The damage is done so the easiest fix without demo would be to get rid of that trap below the floor. Throw a sanitary tee with a riser coming up after the trap under the cabinets and put a studor vent as high as you can get it under the sink. Or you can cut out the back of the cabinets and run an island vent. I would do the island vent, but I figured Id give you another option.
I do not see any primer on those pipes either.


----------



## neolitic (Apr 20, 2006)

Plumber---
Earlier you said somewhere that "S" traps are illegal? This "S" trap, covers those suckers that trap and then sweep back down through the floor? I've had a few women that had their "designers" sell these thing to them.


----------



## KillerToiletSpider (May 27, 2007)

neolitic said:


> Plumber---
> Earlier you said somewhere that "S" traps are illegal? This "S" trap, covers those suckers that trap and then sweep back down through the floor? I've had a few women that had their "designers" sell these thing to them.


A straight "S" trap is a natural siphon, if you install a "P" trap with a minimum of four inches of horizontal run, it is no longer an "S" trap.


----------



## The plumber (Jul 5, 2007)

neolitic said:


> Plumber---
> Earlier you said somewhere that "S" traps are illegal? This "S" trap, covers those suckers that trap and then sweep back down through the floor? I've had a few women that had their "designers" sell these thing to them.

- - - - - - -

[SET PROBLEM] Write the next part of the plumbing forum thread on "S" traps, starting after the last post shown. The material that follows has nothing to do with the thread above.

[INFORMATION SHOWN]

- - - - - - -

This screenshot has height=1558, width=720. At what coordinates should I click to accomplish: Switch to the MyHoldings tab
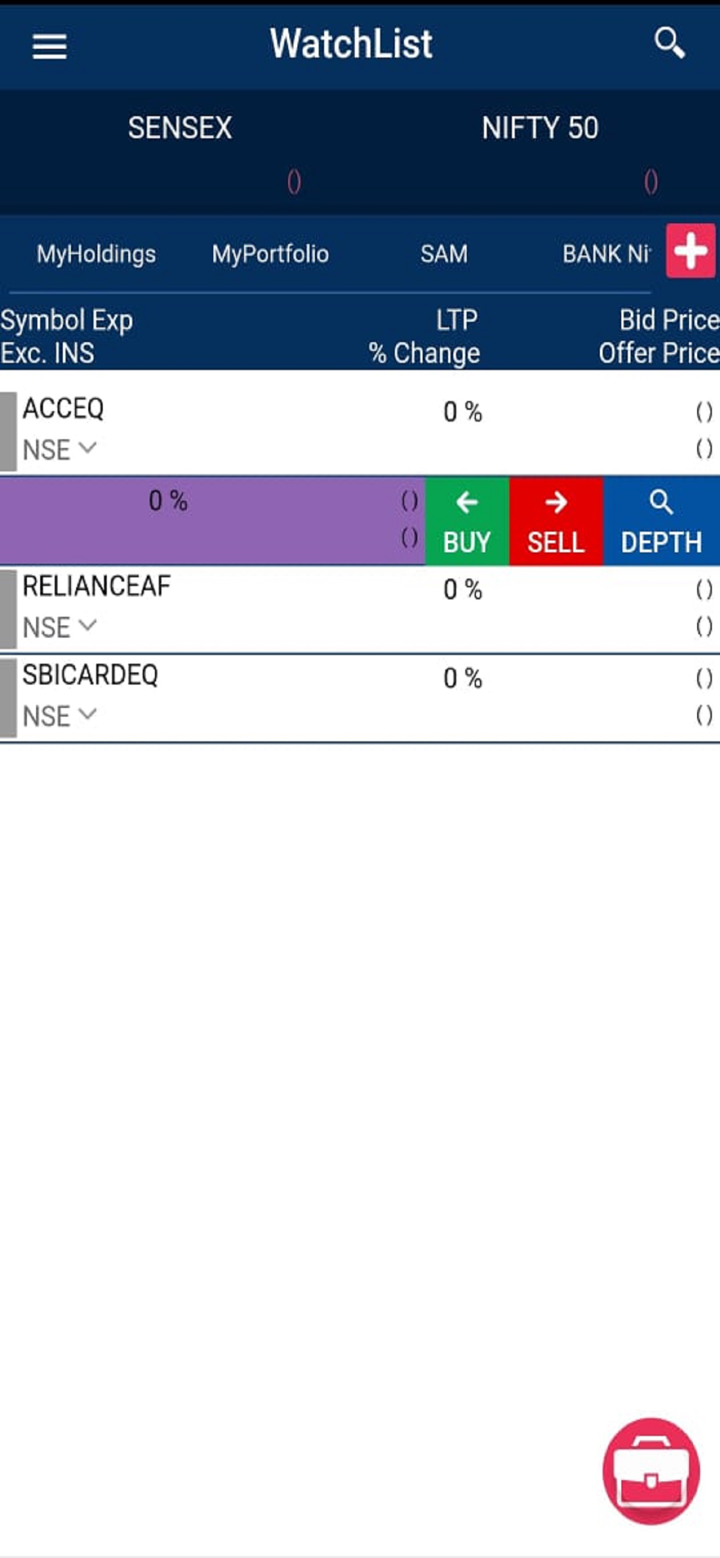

- - - - - - -

[THE RESPONSE]
They are illegal in all states that I know of. They do still sell them though. I have seen brushed pewter s traps at home depot that are very attractive, but can't be installed here legally. Makes no since to me why they sell them. I guess it can be compared to the gas station selling crack pipes and bongs in a glass display. Legal to sell, but not legal to use as intended


----------



## neolitic (Apr 20, 2006)

The plumber said:


> They are illegal in all states that I know of. They do still sell them though. I have seen brushed pewter s traps at home depot that are very attractive, but can't be installed here legally. Makes no since to me why they sell them. I guess it can be compared to the gas station selling crack pipes and bongs in a glass display. Legal to sell, but not legal to use as intended


Good, cause I've been telling them we can't put them in. Seemed like it would over ride the vent--and make a big PITA for floor tile among other things. Two of them were for those "furniture" type vanities with the ball & claw legs and all?
Anyway, I haven't _:thumbup:_ been lying at all!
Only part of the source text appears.